Assigned task A =>
In the article on antibiotics in pregnancy, do each of the following statements agree with the article? (i) The researchers followed nearly 140,000 mothers whose babies were born in Quebec between 1998 and 2008. (ii) Birth defects in the newborns were identified only at delivery. (iii) The study appeared in The Lancet. For each statement, answer yes or no and quote the words of the article that decide it.
Assigned task B =>
According to the article on antibiotics in pregnancy, who was the study's senior author?

*** Document text ***

The shock link between certain antibiotics during pregnancy and major congenital malformations (MCM)—aka birth defects.
A recent study published by the British Journal of Clinical Pharmacology looked at the link between fetal exposure to antibiotics and the risk of major birth defects.
Canadian researchers followed nearly 140,000 mothers who had babies born in Quebec between 1998 and 2008.
They assessed mums’ use of antibiotics during the first trimester and then identified birth defects for the newborns throughout their first year of life.
Researchers found that organ-specific defects were linked to exposure to clindamycin (prescribed for skin and vaginal infections), doxycycline (used to treat acne, urinary tract, intestinal and eye infections, and other types of bacterial infections), quinolones (broad-spectrum antibiotics such as Cipro and Levaquin), macrolides (erythromycin and azythromycin—the infamous Z-Pack that you’ve used to cure a sinus infection—to name a few) and phenoxymethylpenicillin (sometimes called penicillin V, and used to treat strep, ear infections and cellulitis) during gestation.
For example, doxycycline use during pregnancy can increase the risk of baby’s circulatory system malformation, cardiac malformations, ventricular defects (a hole between the heart’s two lower chambers) and atrial septal defects (a hole between the two upper chambers).
Other birth defects were associated with quinolone, moxifloxacin, ofloxacin, macrolides, erythromycin and phenoxymethylpenicillin.
“Infections during pregnancy are frequent and should be treated; however, our study highlights safer options for the treatment of infections, more specifically urinary tract infections or pulmonary infections, at least during the first trimester of pregnancy,” said the study’s senior author, Dr. Anick Bérard.
Please note consult your doctor if you are feeling unwell during pregnancy and discuss the best treatment option for both you and bub.

*** End of Document text ***
*** Dataset extract ***

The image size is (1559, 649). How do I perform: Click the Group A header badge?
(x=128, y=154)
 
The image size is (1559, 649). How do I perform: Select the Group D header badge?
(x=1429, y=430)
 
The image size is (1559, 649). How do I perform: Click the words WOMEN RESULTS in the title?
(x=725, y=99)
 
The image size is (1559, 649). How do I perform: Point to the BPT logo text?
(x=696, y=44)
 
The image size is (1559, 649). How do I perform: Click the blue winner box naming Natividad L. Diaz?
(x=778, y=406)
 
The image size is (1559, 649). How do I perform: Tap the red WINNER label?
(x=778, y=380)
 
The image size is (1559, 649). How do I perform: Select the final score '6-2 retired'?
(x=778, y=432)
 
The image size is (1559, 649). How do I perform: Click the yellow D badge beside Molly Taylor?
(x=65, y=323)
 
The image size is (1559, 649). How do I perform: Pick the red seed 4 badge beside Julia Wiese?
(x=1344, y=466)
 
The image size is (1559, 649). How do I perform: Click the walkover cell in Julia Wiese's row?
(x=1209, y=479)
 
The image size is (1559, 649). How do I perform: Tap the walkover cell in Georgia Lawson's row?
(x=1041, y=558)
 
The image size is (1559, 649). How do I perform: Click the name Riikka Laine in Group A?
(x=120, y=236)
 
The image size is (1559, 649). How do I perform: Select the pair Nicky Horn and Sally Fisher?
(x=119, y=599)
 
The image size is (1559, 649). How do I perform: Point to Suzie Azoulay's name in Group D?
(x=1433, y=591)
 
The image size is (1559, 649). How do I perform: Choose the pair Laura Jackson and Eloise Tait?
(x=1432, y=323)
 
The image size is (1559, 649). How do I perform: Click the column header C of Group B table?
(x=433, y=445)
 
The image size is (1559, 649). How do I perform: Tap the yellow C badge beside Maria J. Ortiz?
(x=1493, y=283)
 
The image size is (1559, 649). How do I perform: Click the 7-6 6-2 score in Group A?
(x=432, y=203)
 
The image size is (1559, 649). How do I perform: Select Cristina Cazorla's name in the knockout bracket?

*** End of Dataset extract ***

Result A =>
(i) Yes: "Canadian researchers followed nearly 140,000 mothers who had babies born in Quebec between 1998 and 2008."
(ii) No: "then identified birth defects for the newborns throughout their first year of life."
(iii) No: "A recent study published by the British Journal of Clinical Pharmacology"

Result B =>
Dr. Anick Bérard